The Institute for Criminal Justice Reform (ICJR) notes that the war on drugs policy only regulates the issue of the type of crime and the amount of narcotics to be a condition of punishment, without looking at other factors related to the classification of the role of the perpetrator as a user, addict, or drug courier who circulates large amounts of drugs.

In fact, punishment will be more effective if it is accompanied by efforts for social integration between individuals or communities affected by a crime. Therefore, imprisonment is not the right policy of first resort, and social integration needs to be supported by actors outside the criminal justice system, such as communities and support services from the social and public health sectors.

We also need to remember that the war on drugs is a harsh and punitive policy that can lead to the death penalty. Imparsial noted that during the first period of President Jokowi’s administration, the rate of imposition of the death penalty and its execution was massive.

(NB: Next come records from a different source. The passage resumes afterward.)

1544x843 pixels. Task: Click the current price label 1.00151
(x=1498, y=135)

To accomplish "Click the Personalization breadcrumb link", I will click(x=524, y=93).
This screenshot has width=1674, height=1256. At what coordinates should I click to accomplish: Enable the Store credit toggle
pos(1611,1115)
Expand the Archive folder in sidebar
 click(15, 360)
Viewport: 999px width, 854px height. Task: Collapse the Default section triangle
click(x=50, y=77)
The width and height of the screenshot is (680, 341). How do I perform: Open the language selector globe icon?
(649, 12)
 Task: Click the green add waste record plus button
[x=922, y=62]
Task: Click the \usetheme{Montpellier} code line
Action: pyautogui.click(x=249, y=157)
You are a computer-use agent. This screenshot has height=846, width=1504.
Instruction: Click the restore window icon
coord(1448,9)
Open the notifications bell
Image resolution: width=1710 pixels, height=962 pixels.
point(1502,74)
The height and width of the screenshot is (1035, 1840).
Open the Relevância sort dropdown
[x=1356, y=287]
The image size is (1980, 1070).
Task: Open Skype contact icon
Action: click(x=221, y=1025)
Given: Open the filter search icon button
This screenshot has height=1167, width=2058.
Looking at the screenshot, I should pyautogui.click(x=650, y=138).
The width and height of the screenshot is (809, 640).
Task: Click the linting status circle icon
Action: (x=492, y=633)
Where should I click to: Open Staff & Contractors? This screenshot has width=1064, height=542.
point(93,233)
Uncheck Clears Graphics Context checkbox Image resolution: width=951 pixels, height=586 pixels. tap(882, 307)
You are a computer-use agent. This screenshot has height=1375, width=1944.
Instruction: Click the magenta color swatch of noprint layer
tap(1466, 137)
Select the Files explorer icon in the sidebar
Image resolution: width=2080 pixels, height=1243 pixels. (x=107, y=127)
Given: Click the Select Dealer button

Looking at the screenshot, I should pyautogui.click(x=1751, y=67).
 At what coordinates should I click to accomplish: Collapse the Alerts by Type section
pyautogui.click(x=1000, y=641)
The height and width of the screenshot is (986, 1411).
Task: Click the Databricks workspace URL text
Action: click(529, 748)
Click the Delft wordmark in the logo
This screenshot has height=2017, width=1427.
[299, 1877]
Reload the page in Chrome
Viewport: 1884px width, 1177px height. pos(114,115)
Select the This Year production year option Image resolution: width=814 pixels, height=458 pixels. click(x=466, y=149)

In 2022, ICJR noted that the increasing trend of cases prosecuted and / or sentenced to death was still dominated by narcotics crimes as much as 93%. Meanwhile, there is no empirical evidence that shows its effectiveness in controlling narcotics crime.

The high cost of the penal system

Research shows that promoting punitive punishment through imprisonment is more costly than non-imprisonment. In the Indonesian context, the state must prosecute offenders through all stages, from investigation by the police, prosecution by the prosecutor’s office, legal assistance by advocates, trial by the Supreme Court, to correctional services. The entire criminal justice process requires resources that are costly.

In the cost of crime and criminal justice framework, the costs incurred by the state include the cost of food and the needs of prisoners, transportation and logistics during the legal process, the cost of finding evidence, and the cost of presenting experts.

Policymakers need to consider the cost aspect as one of the important frameworks in shaping criminal justice policy. Resources should be better allocated to interventions that offer the highest return on investment, such as prevention and treatment programs that may be more cost-effective in the long run than imprisonment.

Homework for Prabowo

The above reviews are of course only a handful of issues that have arisen about our criminal justice system. There are many other contexts that are often left out of the discussion. Without an accountable justice system, we will all be at the same risk of being arbitrarily arrested, restricted in our legal rights, and at risk of mistreatment, whether as victims, witnesses, or perpetrators.

Without a transparent justice system, we #AllCanWin. The poor and vulnerable will be further squeezed, and the stability of the state will be affected. If the stability of the country is not maintained, it can risk affecting the economy and investment climate, then the big dream of building a strong Indonesia in the eyes of the world will not be realized.

Moreover, Indonesia is currently in the process of becoming a member of the Organization for Economic Cooperation and Development (OECD), which requires a country to demonstrate a commitment to a democratic society based on the principles of the rule of law and the protection of human rights.

Learning from the 2024 Election controversy

From the various dynamics that emerged in the 2024 General Election yesterday, we can also see how legal reform can easily reverse direction according to the political interests of the ruler. So it is important how the next government is able to ensure legal policies that involve public participation.

Quoting Piquero (2019) and Sherman (2013), the knowledge we have needs to be combined with the expertise of experts, development partners, civil society experiences, and other key actors both at the central and local levels in order to produce evidence-based policies and practices.

Therefore, monitoring the policy direction of the next President and parliament is important to ensure that efforts to strengthen the criminal justice system in Indonesia do not stop.

Let’s monitor legal reform and the justice system in Indonesia together. Let’s #PantauPrabowo together.